Translucency
Diaphanous #146 (1978, Romulo Olazo) |
While the pleasure of a Javanese meal derives in part from the ornate medley of spices, the pleasure of a Tagalog or Visayan meal is more subtle. The faint sourness does not totally hide the natural flavor of the fish or the meat. It half reveals the juices, half conceals them. This quality that I call “translucency” appears as well in our other art forms. Even the houses of wealthy nineteenth-century Filipinos does not have the gold-encrusted, jungle-like lushness of the carved screens and walls of Javanese and Balinese palaces. Instead interior wall transoms have strips of lacelike tracery, often in natural finish and exterior walls with sliding window panels whose flat capiz shell panes half-reveal, half-conceal the landscape while catching its shadows. Our traditional textiles in Luzon and the Visayas do not have the silk, the gold, or the ornate vegetation of batik. Rather they are delicate gauzes, as in piña, jusi, and sinamay, which tease the beholder’s eyes, particularly when they have cutwork embroidery. Filipino paintings of the twentieth century, be this the late Cubism of Manansala, the stylized Realism of Carlos Francisco, or the gauzy Abstractions of Chabet, Albor, and Olazo, echo this diaphanousness.

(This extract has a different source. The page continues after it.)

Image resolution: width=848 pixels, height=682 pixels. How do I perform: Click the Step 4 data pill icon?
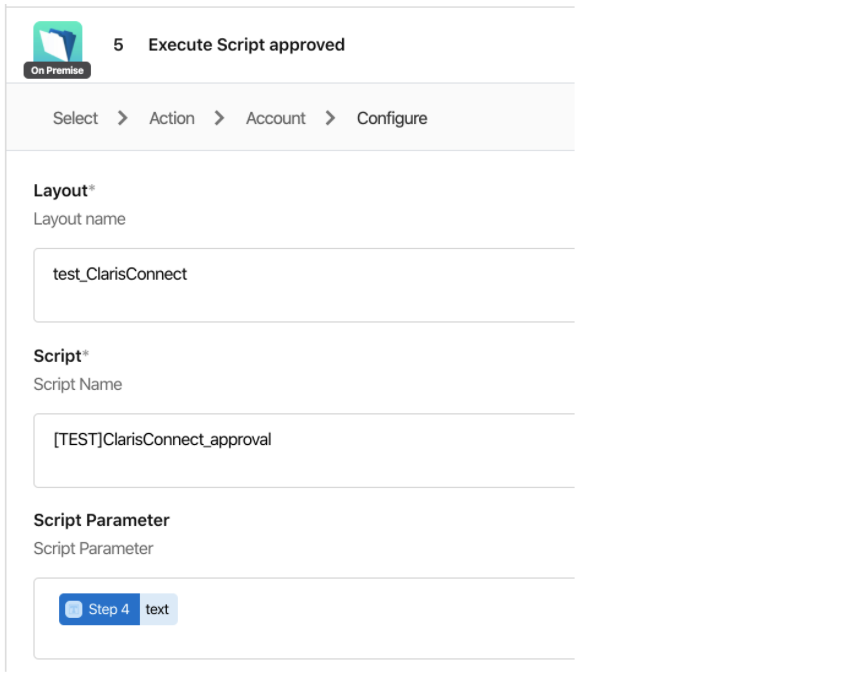click(x=74, y=609)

Whoever expects the visual and gustatory spectacle that characterizes particular Southeast Asian art forms will be disappointed by Filipino art. This is not the case, however, if he relishes the subtle play of overlapping filmlike surfaces whether in food or in the visual arts. Or if he enjoys seeing light hovering, in its various moods–around the body, in a room or on canvas. The theme of translucency runs through nineteenth- to early twentieth-century Filipino couture and architecture; it is manifest in twentieth-century painting since Amorsolo. This should be explored.